[Set of tasks]:
1) Using the review of More, answer each question below on its own line, marking your answers (a), (b) and (c).
(a) Who photographed the film?
(b) From which city does Grünberg hitch to Paris?
(c) In what genre would Farmer go on to become a scream queen icon?
2) Reproduce word for word a passage from the review of More. Begin at the words "Resisting the temptation" and stop after "in Italian horror.".

Another amour fou dominates Barbet Schroeder's feature bow, More (1969), which was co-scripted by Paul Gégauff and took its inspiration from the myth of Icarus and Daedalus. Strikingly photographed by the great Nestor Almendros, it is now better known for its Pink Floyd soundtrack than the performances of Klaus Grünberg and Mimsy Farmer. However, it was also notable for its enduring British Board of Film Classification ban on the supposedly instructional aspects of the scene depicting the preparation and injection of heroin. But, with the missing one minute and 23 seconds and the dips in the dialogue track now restored, this can be seen in this country in its original form for the first time.
On finishing his degree, Klaus Grünberg hitches from Lübeck to Paris in search of enlightenment and adventure. He is befriended by Latin Quarter sharpster Michel Chanderli, who warns him against falling for American party girl Mimsy Farmer, who gives the naive German his first taste of marijuana. Besotted with the enigmatic émigrée, Grünberg is so desperate to follow Farmer to the Spanish island of Ibiza that he joins Chanderli in a robbery to pay for his passage. However, he is distraught to discover that Farmer is already involved with Heinz Engelmann, a former Nazi who smuggles drugs as a sideline to running a tourist hotel.
Anxious to prise Farmer away from Engelmann, Grünberg suggests she moves into the villa he has borrowed. But she can twist him around her little finger and not only coaxes him into sleeping with her lesbian friend Louise Wink, but also into trying heroin and he quickly becomes hooked. Indeed, so gnawing do his cravings become that he starts dealing for Engelmann and not even the entreaties of the newly arrived Chanderli or an attempt to wean himself off `horse' by experimenting with LSD can save Grünberg, whose fate is sealed when Farmer dumps him after a furious row.
Resisting the temptation to create an audiovisual equivalent of the trips the protagonists are experiencing, Schroeder seems content to film them lounging in the sun, copulating, arguing and getting spaced out. Unfortunately, while the lack of lifestyle judgement is laudable, this doesn't always make for the most riveting viewing, especially as Grünberg is such an unyielding screen presence, particularly alongside the vivacious Farmer, who was already a drive-in favourite back in the States and would go on to become a scream queen icon in Italian horror.

[Information shown]:
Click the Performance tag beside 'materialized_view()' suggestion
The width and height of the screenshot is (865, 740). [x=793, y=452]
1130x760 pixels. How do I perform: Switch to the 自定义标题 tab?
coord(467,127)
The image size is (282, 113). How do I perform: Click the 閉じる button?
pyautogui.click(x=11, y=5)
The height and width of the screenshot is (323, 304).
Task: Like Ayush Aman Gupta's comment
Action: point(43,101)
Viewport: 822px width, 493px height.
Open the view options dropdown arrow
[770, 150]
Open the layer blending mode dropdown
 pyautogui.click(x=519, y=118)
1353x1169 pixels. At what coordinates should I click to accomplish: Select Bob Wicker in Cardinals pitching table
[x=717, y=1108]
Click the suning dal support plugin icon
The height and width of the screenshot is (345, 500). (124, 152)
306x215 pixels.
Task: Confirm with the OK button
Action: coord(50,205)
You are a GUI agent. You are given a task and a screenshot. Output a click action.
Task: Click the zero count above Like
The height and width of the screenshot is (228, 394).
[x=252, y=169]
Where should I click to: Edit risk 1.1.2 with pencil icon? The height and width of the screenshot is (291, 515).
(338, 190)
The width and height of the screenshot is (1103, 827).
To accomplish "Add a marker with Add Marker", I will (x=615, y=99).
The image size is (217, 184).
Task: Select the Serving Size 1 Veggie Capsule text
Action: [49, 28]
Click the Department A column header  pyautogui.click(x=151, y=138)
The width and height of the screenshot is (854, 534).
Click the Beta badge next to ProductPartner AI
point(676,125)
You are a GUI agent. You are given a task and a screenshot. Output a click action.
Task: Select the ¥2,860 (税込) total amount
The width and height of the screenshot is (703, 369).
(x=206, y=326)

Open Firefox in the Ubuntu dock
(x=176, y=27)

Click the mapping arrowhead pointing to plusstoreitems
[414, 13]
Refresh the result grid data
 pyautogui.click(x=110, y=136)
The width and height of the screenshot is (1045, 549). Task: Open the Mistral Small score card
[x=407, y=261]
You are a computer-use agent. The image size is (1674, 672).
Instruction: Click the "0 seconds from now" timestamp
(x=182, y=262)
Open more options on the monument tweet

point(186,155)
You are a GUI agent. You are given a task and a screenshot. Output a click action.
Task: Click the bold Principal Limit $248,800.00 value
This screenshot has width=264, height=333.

[Responses by item number]:
1)
(a) Nestor Almendros
(b) Lübeck
(c) Italian horror

2)
Resisting the temptation to create an audiovisual equivalent of the trips the protagonists are experiencing, Schroeder seems content to film them lounging in the sun, copulating, arguing and getting spaced out. Unfortunately, while the lack of lifestyle judgement is laudable, this doesn't always make for the most riveting viewing, especially as Grünberg is such an unyielding screen presence, particularly alongside the vivacious Farmer, who was already a drive-in favourite back in the States and would go on to become a scream queen icon in Italian horror.